# My first day and a single mother



## ishe? (Apr 1, 2011)

*My first day as a single mother*

Hi everyone,

Some people may know me from ther forums. Long story short, the last three weeks I've been trying to R with my WH. Yesterday I discoved that he has been seeing his OW all through out 'R'!

I packed all his stuff sent it to her house, facebooked her to say that I hope they have a nice life together, and exposed him to all our friends and family.

Theres no going back now, i can never trust anything he says.

We never married but were together almost 10 years, have two children together and a joint mortgage. We are in loads of debt but the vast majority in solely in his name, about 1k in mine.

I am a student midwife and recieve a bursary and other benefit related income that mean once i've set every thing up I can support myself and my children in the family home.

This morning I sent a email telling him that i do not want to see or speak to him and all arrangement can be made via email

Looking for support and advice ... i've never been in this situation before, I've been with him since I was 20 (incidentally the age of his 'OW')

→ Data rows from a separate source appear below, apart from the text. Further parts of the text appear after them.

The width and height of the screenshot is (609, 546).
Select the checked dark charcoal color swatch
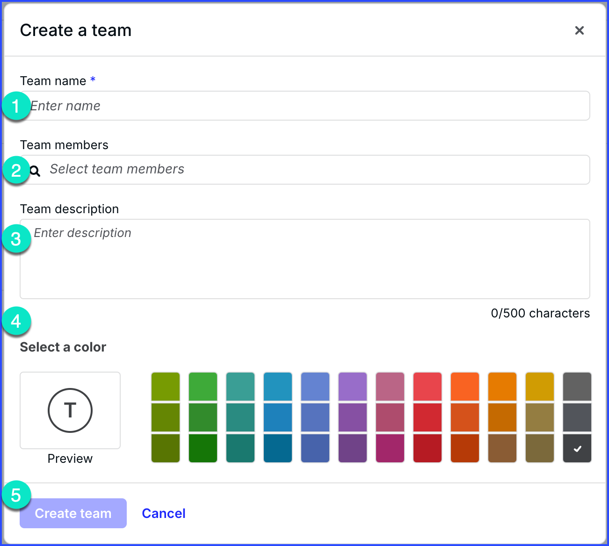(x=577, y=448)
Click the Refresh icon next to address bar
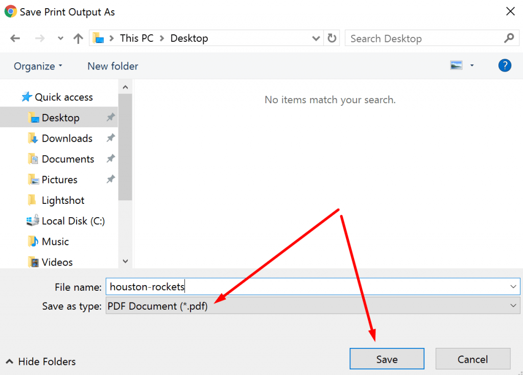The image size is (523, 375). tap(331, 38)
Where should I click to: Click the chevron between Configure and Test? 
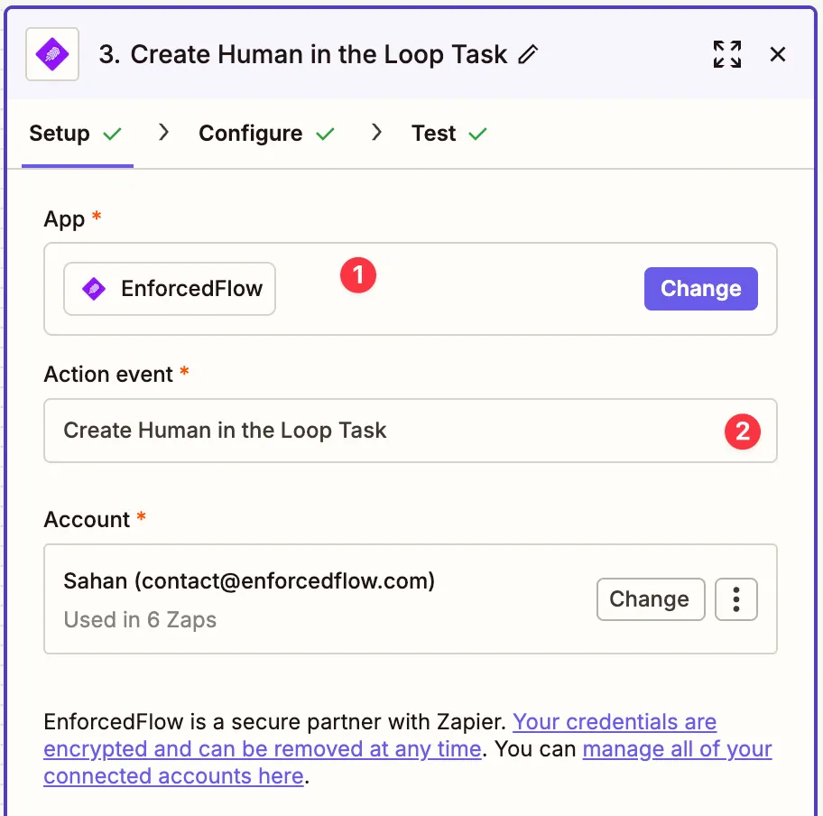point(376,133)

I haven't told the children anything yet


----------



## Almostrecovered (Jul 14, 2011)

even if the debt is in his name it is still marital debt and shared by both of you in most cases

also beware that he does have legal rights to the house unless you get a legal agreement in place

get a lawyer stat


----------



## hesnothappy (Mar 5, 2011)

I believe you said you two never married, but the ramifications will be the same. Get yourself ready to do battle for your protection, mental well being, your children, and your heart. It will never be as clean as we hope, just be strong and be real about it all. Get ready for all the hurt you could imagine. Life is not easy but it is still good and you will need to remember that as time goes on. I will pray for your situation and wish you the best.


----------



## Almostrecovered (Jul 14, 2011)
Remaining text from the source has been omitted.